[Stored data]
----

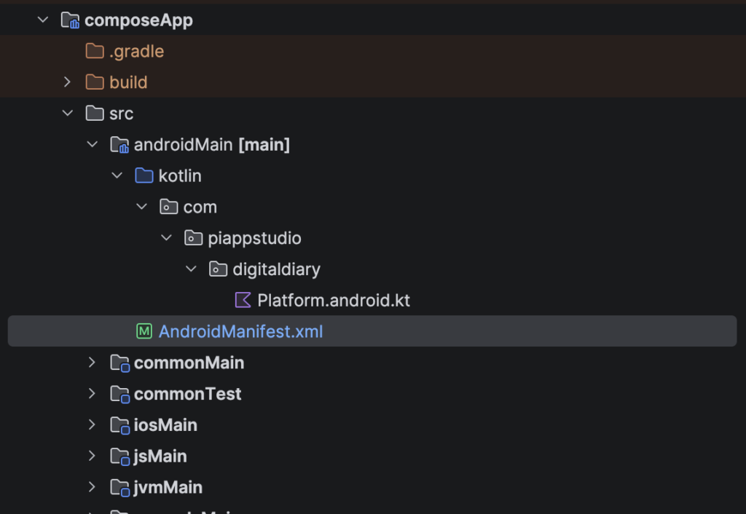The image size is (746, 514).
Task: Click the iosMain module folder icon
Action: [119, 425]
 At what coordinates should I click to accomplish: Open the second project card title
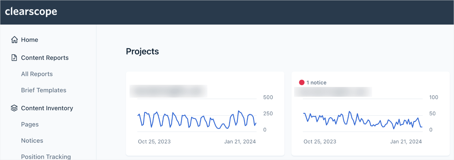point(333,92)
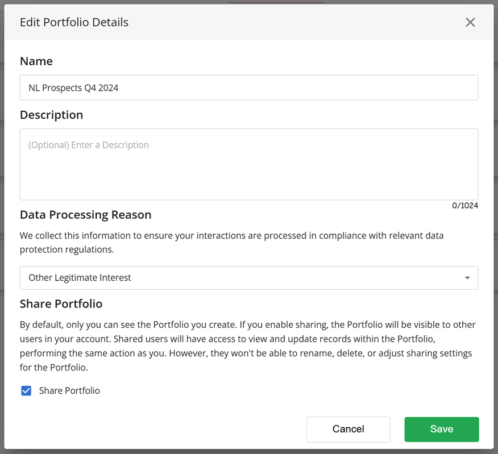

----

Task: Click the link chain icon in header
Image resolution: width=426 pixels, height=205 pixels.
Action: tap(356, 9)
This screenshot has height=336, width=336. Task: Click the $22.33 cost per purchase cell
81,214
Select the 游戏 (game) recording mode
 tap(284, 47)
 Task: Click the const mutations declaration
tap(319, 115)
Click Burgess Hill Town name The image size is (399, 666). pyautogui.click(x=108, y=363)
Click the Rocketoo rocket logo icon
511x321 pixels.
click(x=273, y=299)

----

=== Task ===
Look through the entries above and quote exactly the lines from the line with "Task: Click the link chain icon in header" to the line with "Click the Rocketoo rocket logo icon", counting both of those lines.

=== Solution to this task ===
Task: Click the link chain icon in header
Image resolution: width=426 pixels, height=205 pixels.
Action: tap(356, 9)
This screenshot has height=336, width=336. Task: Click the $22.33 cost per purchase cell
81,214
Select the 游戏 (game) recording mode
 tap(284, 47)
 Task: Click the const mutations declaration
tap(319, 115)
Click Burgess Hill Town name The image size is (399, 666). pyautogui.click(x=108, y=363)
Click the Rocketoo rocket logo icon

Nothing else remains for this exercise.